You could partition on all three keys that the joins have in common, but in actuality you only need a subset of the keys that provide high cardinality.

PhilHibbs · Post by **PhilHibbs** » Mon Oct 01, 2012 4:56 am

A quick-and-dirty way to run something on a single node is to add an integer column, set it always to 1, and partition on that. Particularly useful if there is just one Transformer in the middle of a job (or in a Shared Container) that you want to run on a single node without interfering with the rest of the job. Introduce the new column in one Transformer, partition on it on the way into the next Transformer (or Aggregator or whatever) and then partition on something more sensible on the way out. I used this in a Shared Container when I discovered that setting a Transformer to execute in Sequential mode was causing a downstream Aggregator stage to throw out a weird error message.

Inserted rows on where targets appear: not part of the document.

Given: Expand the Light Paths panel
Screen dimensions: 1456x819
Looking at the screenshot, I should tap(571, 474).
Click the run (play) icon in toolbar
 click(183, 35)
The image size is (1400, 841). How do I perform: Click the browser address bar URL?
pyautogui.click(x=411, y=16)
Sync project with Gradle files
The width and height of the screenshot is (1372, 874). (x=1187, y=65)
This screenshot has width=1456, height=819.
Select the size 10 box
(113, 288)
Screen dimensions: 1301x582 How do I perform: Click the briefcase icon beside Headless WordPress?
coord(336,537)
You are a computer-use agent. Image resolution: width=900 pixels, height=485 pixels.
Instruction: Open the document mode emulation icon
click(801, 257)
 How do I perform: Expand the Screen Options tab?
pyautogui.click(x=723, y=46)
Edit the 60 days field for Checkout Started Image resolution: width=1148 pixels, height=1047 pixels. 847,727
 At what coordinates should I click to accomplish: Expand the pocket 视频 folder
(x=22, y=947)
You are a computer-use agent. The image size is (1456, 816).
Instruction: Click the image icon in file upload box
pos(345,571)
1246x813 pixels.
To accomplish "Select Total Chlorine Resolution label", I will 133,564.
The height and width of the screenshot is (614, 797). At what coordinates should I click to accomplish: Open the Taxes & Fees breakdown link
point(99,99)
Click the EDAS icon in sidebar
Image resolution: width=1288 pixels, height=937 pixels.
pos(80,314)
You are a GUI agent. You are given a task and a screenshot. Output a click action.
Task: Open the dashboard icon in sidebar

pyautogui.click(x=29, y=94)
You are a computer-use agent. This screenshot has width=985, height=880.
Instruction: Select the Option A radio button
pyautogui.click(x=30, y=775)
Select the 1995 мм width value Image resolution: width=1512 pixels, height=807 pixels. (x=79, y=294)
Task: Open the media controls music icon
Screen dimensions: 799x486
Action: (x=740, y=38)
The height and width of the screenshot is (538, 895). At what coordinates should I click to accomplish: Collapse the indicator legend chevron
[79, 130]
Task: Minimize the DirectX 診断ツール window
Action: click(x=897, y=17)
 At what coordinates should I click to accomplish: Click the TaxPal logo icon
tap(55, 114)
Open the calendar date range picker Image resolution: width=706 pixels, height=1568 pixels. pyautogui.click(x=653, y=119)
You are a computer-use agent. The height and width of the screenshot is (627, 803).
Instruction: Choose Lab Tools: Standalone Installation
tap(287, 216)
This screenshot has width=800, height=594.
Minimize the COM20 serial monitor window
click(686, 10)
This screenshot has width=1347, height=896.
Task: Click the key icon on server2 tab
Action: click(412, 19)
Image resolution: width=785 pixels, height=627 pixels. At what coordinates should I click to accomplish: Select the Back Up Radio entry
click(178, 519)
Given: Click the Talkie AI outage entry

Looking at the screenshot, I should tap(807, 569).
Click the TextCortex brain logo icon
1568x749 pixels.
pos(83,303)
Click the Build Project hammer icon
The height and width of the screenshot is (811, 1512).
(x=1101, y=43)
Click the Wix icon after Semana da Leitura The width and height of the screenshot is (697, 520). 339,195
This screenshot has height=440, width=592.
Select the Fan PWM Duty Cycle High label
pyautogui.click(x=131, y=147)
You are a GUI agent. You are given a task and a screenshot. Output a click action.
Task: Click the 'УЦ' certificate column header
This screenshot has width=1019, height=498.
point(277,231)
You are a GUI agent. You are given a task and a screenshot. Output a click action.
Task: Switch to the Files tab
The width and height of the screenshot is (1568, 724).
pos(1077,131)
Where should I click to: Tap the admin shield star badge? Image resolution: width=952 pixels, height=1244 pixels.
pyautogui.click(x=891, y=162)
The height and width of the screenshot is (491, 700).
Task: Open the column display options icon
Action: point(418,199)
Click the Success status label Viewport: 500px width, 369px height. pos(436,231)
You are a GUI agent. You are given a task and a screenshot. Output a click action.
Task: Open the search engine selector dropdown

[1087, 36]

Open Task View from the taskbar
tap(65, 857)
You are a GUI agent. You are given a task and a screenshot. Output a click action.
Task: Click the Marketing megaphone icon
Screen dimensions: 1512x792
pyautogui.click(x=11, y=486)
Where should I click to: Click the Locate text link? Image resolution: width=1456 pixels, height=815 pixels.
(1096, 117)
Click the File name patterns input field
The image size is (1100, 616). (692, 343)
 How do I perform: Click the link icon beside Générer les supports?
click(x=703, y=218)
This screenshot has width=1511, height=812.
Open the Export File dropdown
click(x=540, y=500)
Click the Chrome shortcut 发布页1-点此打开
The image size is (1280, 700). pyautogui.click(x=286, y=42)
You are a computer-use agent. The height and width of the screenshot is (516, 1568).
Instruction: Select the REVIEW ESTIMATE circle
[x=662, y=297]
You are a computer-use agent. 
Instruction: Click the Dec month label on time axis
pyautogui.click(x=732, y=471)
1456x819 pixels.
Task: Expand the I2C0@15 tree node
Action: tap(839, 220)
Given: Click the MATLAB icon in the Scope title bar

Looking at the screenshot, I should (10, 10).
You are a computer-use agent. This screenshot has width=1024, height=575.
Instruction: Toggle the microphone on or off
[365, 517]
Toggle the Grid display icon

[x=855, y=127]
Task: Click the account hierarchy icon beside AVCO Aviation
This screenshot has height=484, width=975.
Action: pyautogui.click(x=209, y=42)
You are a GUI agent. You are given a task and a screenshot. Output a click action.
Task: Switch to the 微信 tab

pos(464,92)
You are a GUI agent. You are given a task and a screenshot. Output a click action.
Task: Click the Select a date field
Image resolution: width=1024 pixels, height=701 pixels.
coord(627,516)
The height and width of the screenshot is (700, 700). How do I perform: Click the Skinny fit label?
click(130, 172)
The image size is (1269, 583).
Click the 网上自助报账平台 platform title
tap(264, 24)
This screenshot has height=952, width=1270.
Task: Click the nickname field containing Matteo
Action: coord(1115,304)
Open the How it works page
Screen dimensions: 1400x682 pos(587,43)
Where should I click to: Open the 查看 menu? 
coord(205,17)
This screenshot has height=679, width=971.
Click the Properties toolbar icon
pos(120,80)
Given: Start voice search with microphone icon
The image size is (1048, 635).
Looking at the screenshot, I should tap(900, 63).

I prefer this to setting a node map constraint, as those are not visible on the canvas whereas the repartitioning icon is a visible indicator of what is happening, and the Transformer can be called something informative such as Tfm_AddDummyPartKey.

Again this isn't directly aimed at solving the actual problem, but is pertinent to the process of diagnosing issues like this.

ArndW · Post by **ArndW** » Mon Oct 01, 2012 5:16 am

Phil - in the last post the OP stated that the problem remains even with a 1-node configuration so the issue of hashing is a moot point (for the moment); while you are spot on regarding the cardinality of the hash keys I believe that the problems here are much more basic.

ArndW · Post by **ArndW** » Wed Oct 03, 2012 5:36 am

The column you titled "Output Records" is the output count from the sequential file stage, correct? The number of records output from the sequential file stage should be the same, regardless of how many readers. Can you confirm that this is, or isn't, the case?